• _GOAL OF THE EXERCISE_:
Every line of the material below in which "This" shows up is to be located and copied.

====

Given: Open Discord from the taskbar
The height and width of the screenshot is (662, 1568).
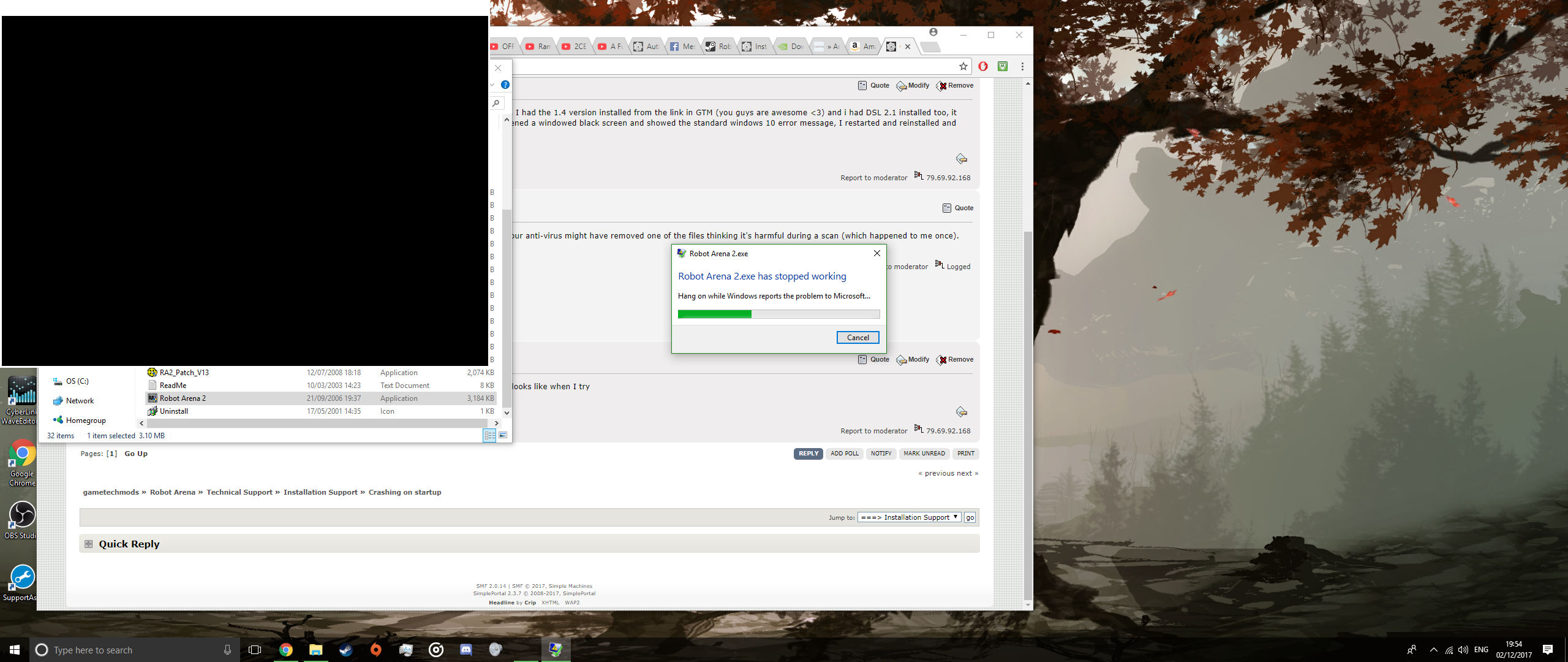Looking at the screenshot, I should (466, 650).
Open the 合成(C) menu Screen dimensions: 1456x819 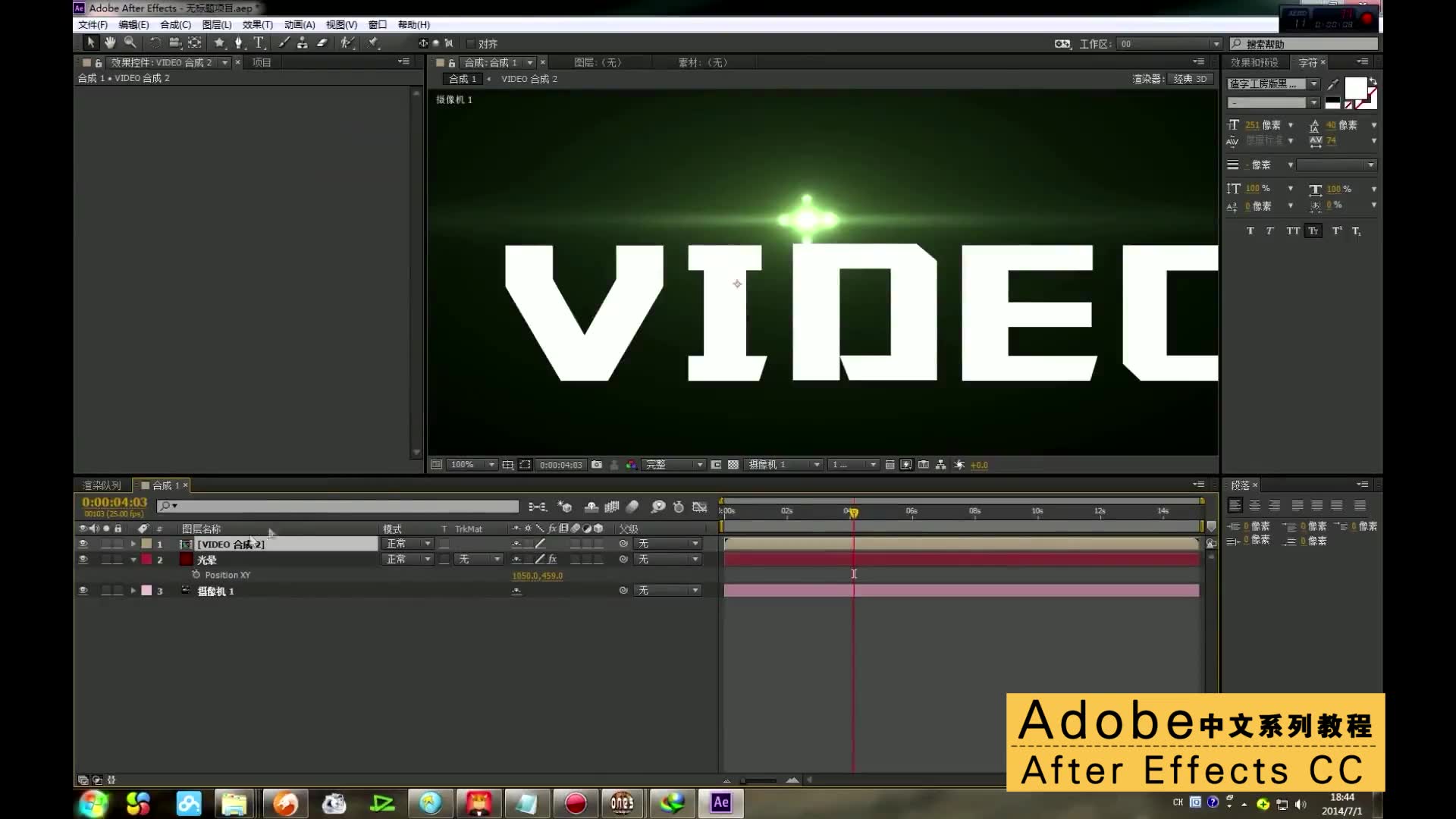175,25

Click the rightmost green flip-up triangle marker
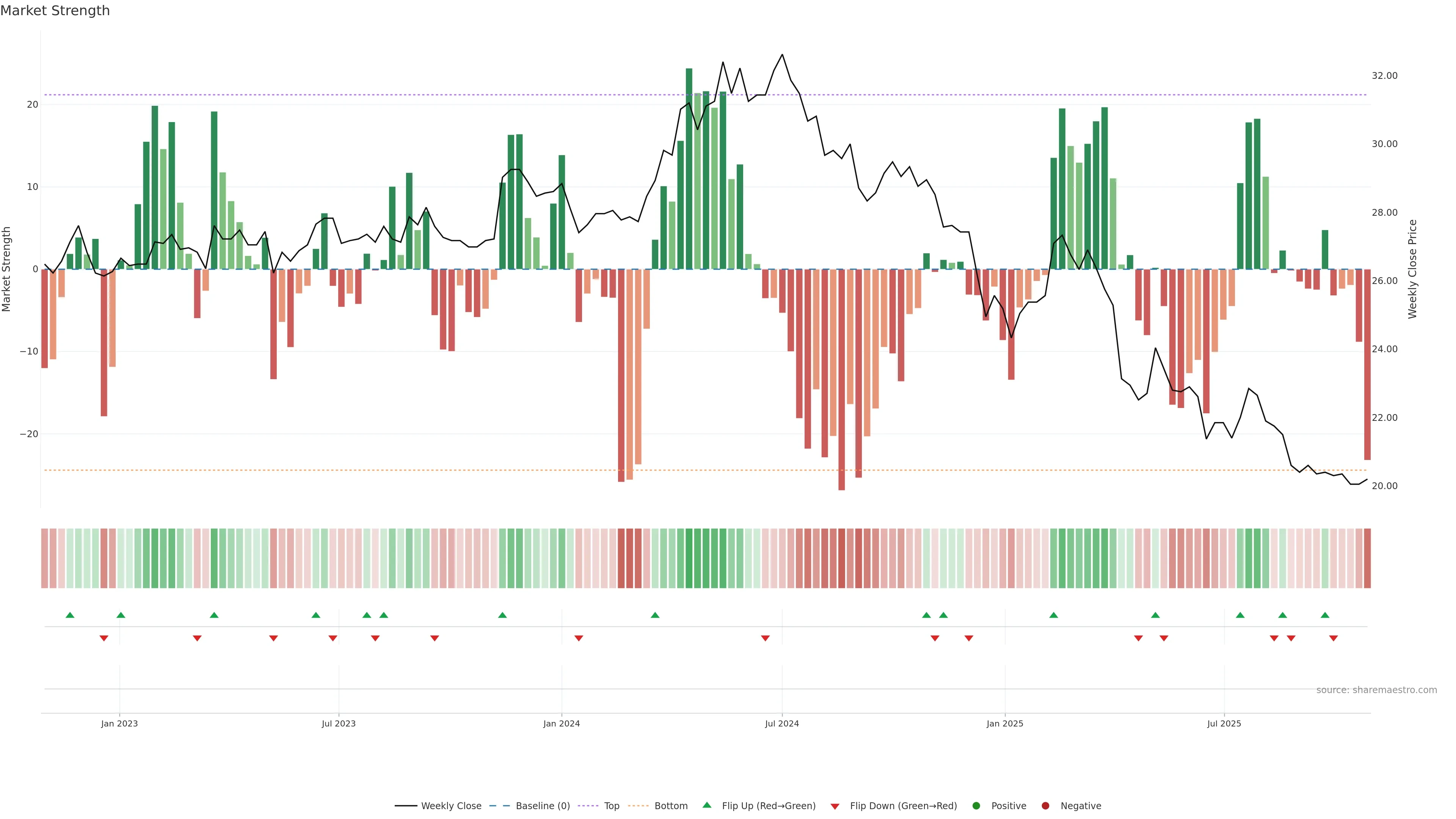point(1325,615)
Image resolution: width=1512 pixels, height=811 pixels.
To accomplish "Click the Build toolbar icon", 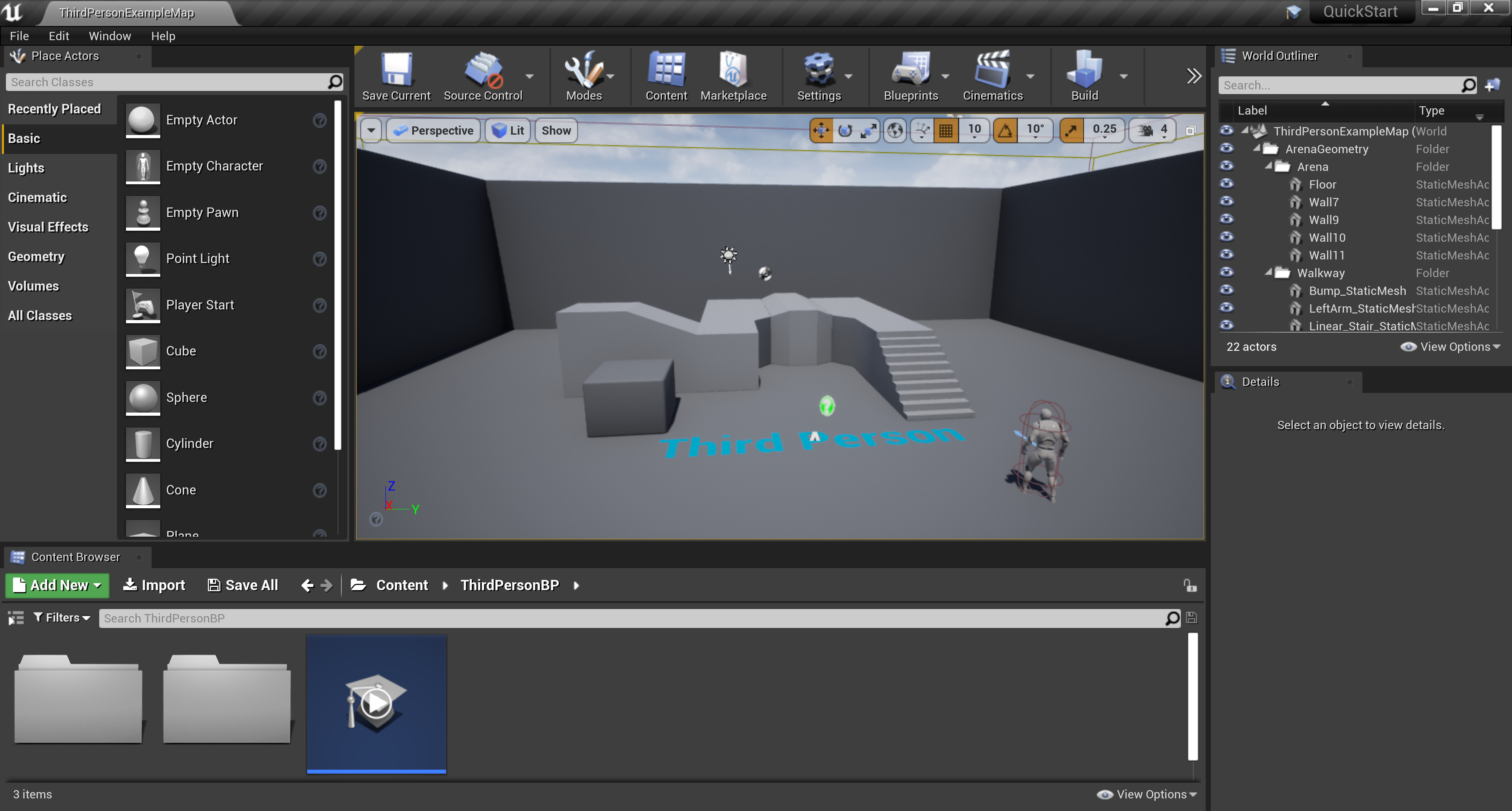I will coord(1084,71).
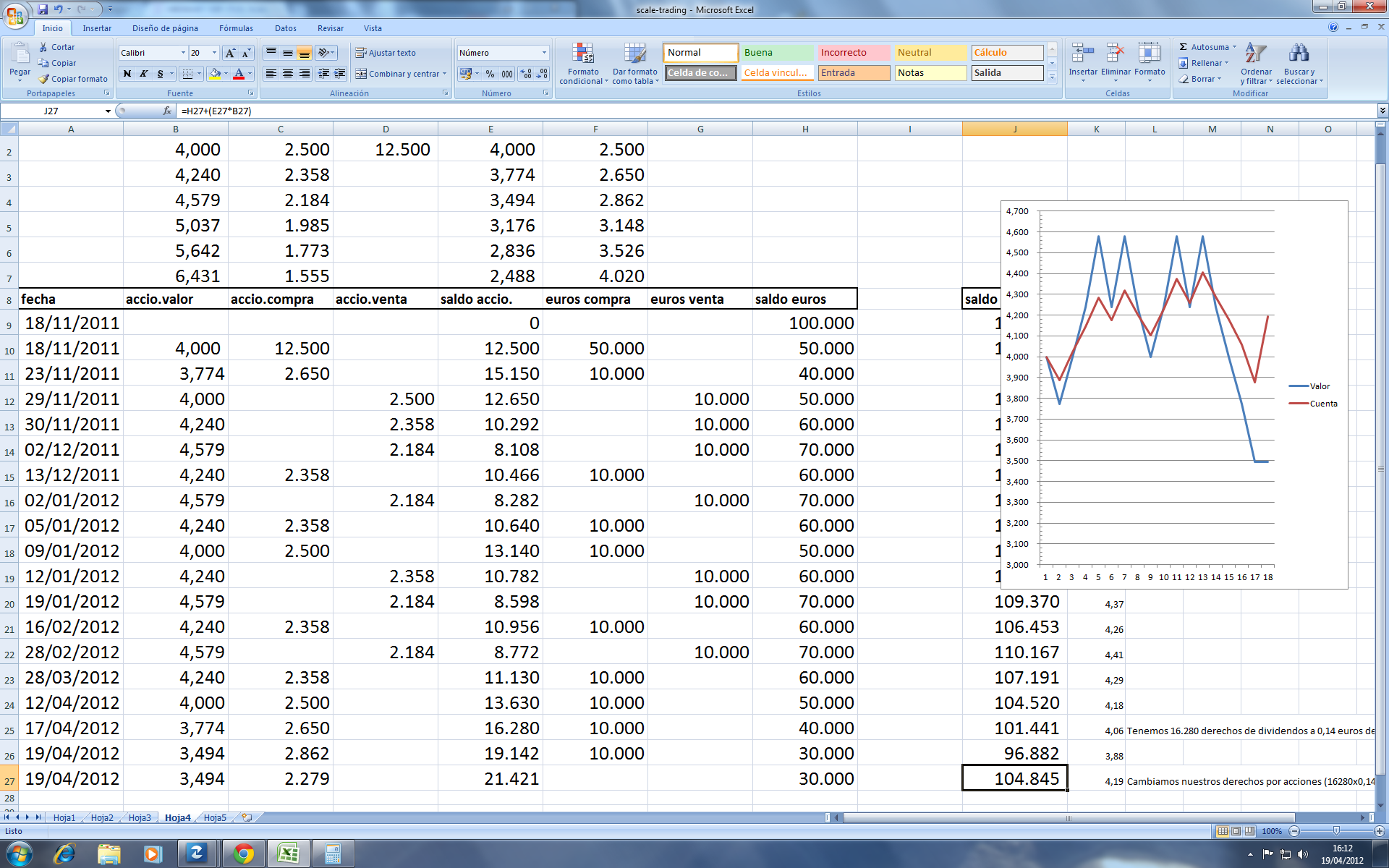Click the Ajustar texto button
The width and height of the screenshot is (1389, 868).
385,53
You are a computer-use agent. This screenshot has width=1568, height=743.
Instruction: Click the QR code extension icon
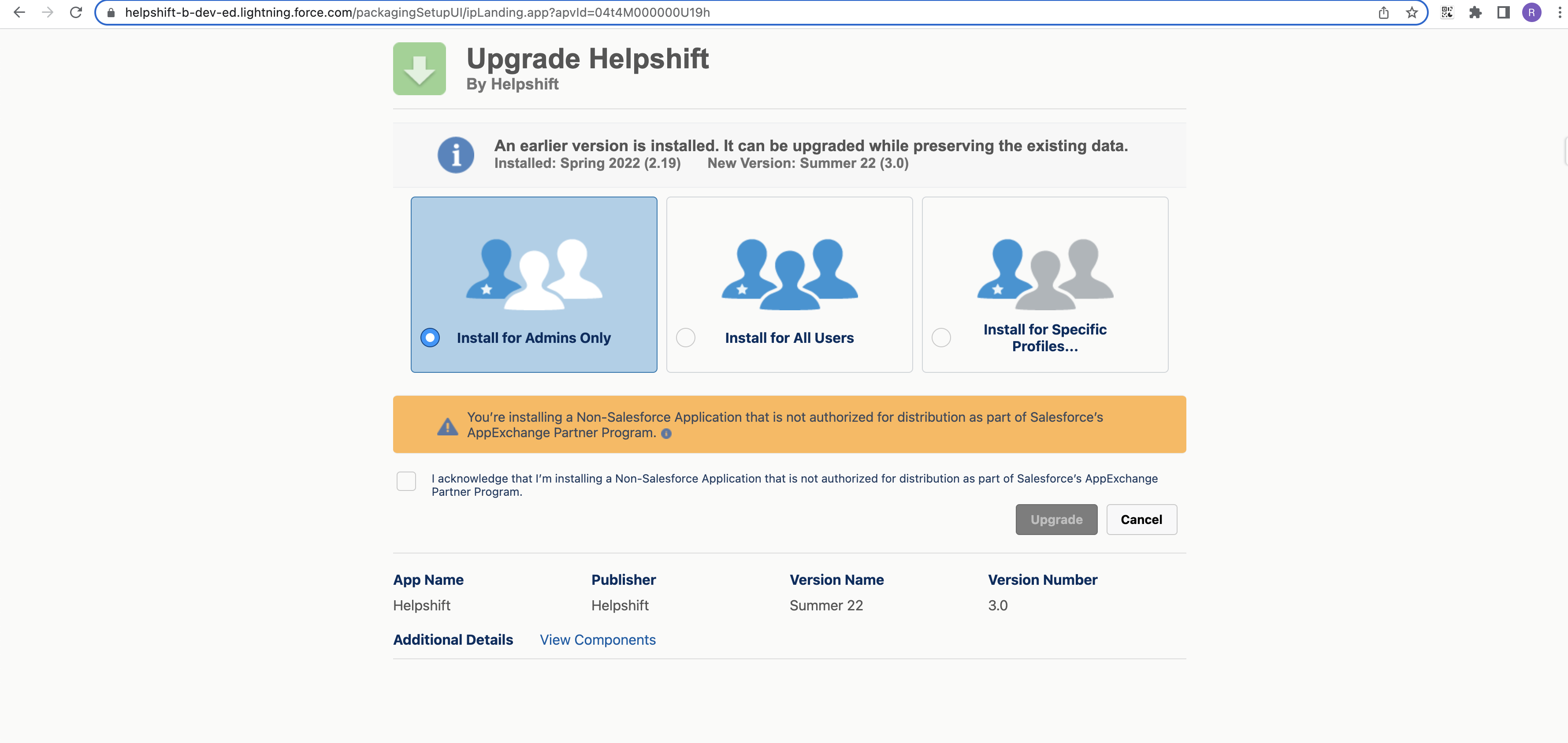[1447, 12]
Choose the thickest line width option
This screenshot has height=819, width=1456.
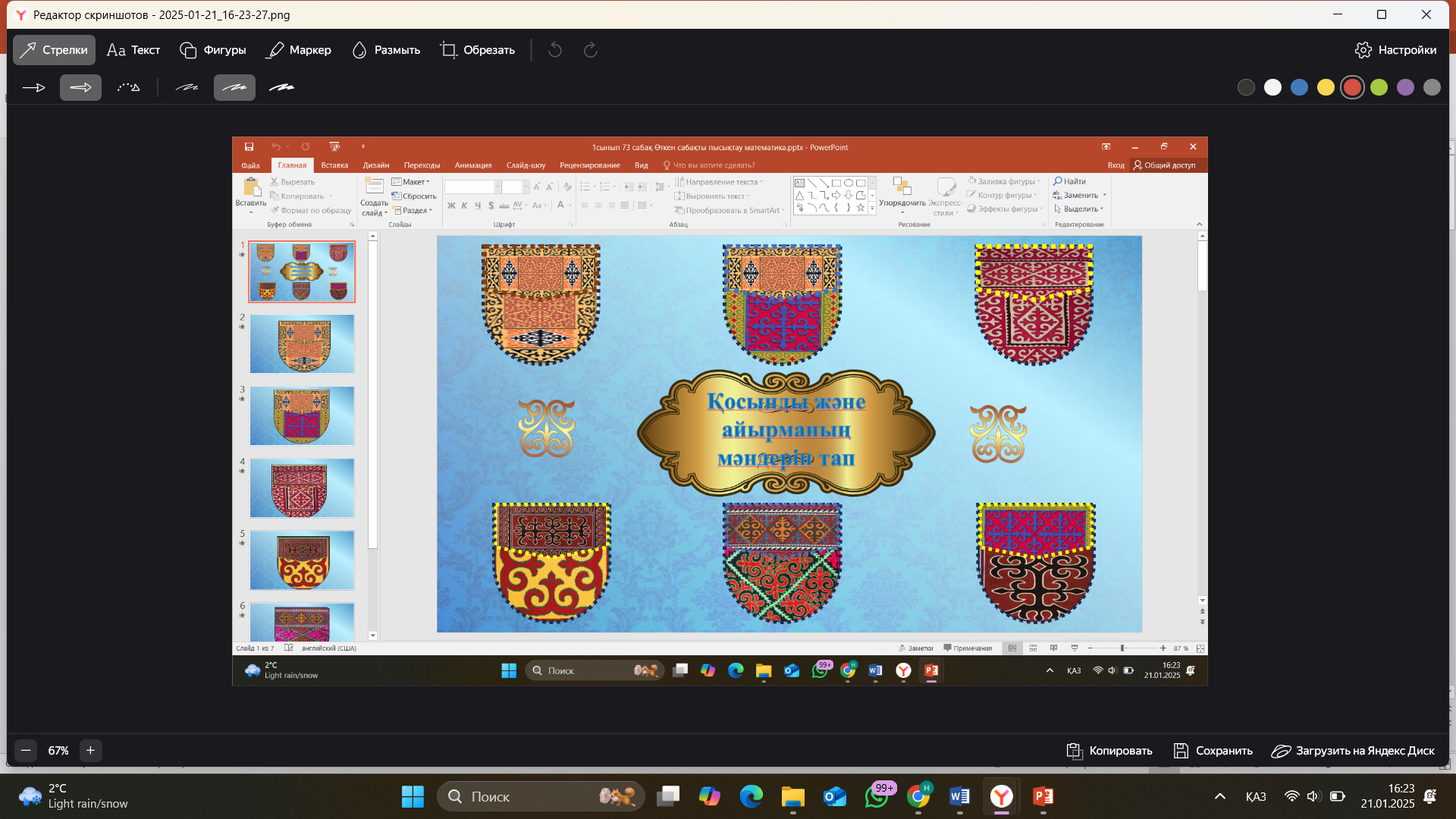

====

• _OUTPUT BELOW_:
You are a computer-use agent. This screenshot has width=1568, height=743.
This screenshot has height=819, width=1456.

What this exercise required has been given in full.